One-year progression-free survival (PFS) was 88% for patients with chronic lymphocytic leukemia (CLL), and 1-year overall survival (OS) was 94%, reported Matthew S. Davids, MD, MMSc, of the Dana-Farber Cancer Institute in Boston.
For patients with mantle cell lymphoma (MCL), the respective PFS and OS rates were 8.4 and 11.6 months.Single-agent ibrutinib (Imbruvica), an inhibitor of Bruton’s tyrosine kinase, is effective in patients with high-risk CLL or MCL, but the depth and durability of response are limited, he said. Umbralisib (TGR-1202) is a second-generation PI3K inhibitor with a high degree of specificity for the delta isoform of the kinase. It was designed to have a better safety profile than the first-in-class agent idelalisib (Zydelig).
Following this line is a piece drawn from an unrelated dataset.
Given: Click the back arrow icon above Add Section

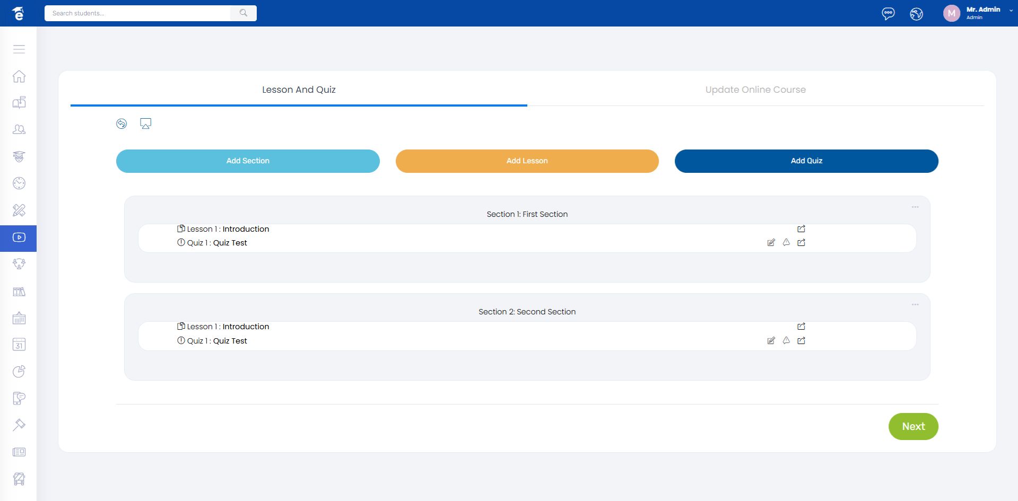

“We hypothesized that inhibiting multiple BCR [B-cell receptor] pathways with kinase inhibitors may both deepen and prolong response and potentially overcome resistance mutations,” he said at the International Conference on Malignant Lymphoma.
In an ongoing, investigator-initiated phase I/IB trial, Dr. Davids and his colleagues enrolled 14 patients with MCL and 18 with CLL into parallel dose-escalation arms. Data were insufficient for the preliminary efficacy analysis.
Among patients with CLL, the objective response rate was 94% (16 of 17 patients). Of the 17 patients, 15 had a partial response or a partial response with lymphocytosis. One patient had a complete response, and three had radiographic complete responses, but these were not included in the objective response rate.
All three patients who had prior exposure to a PI3K inhibitor had responses, as did one of two patients with prior ibrutinib exposure.
For the patients with MCL, the objective response rate was 79% (11 of 14 patients); 10 had a partial response and 1 had a complete response. One other patient with a radiographic complete response was not included in the objective response rate.
Median follow-up among survivors was 14 months. As noted, the 1-year PFS and OS for patients with CLL were 88% and 94%, and the median PFS and OS for patients with MCL were 8.4 and 11.6 months.
One patient with CLL and five with MCL died of disease progression. A sixth patient with MCL did not have an adequate response to ibrutinib/umbralisib and died of toxicities related to the next line of therapy.
The safety analysis showed no dose-limiting toxicities, and the maximum tolerated dose was not identified with umbralisib at doses of 400 mg, 600 mg, or 800 mg daily in patients with either CLL or MCL.
The most common hematologic adverse events were grade 3/4 neutropenia in approximately 37% of patients in each arm, thrombocytopenia in 11% of CLL patients and 36% of MCL patients, and anemia in 15% and 29%, respectively.
The MCL arm of the study is still accruing patients, and correlative studies are in progress, Dr. Davids said.
The study is supported by TG Therapeutics, BCRP/LLS TAP, and grants from ASCO and the National Institutes of Health. Dr. Davids disclosed honoraria from Janssen and research funding to his institution from Phamarcyclics.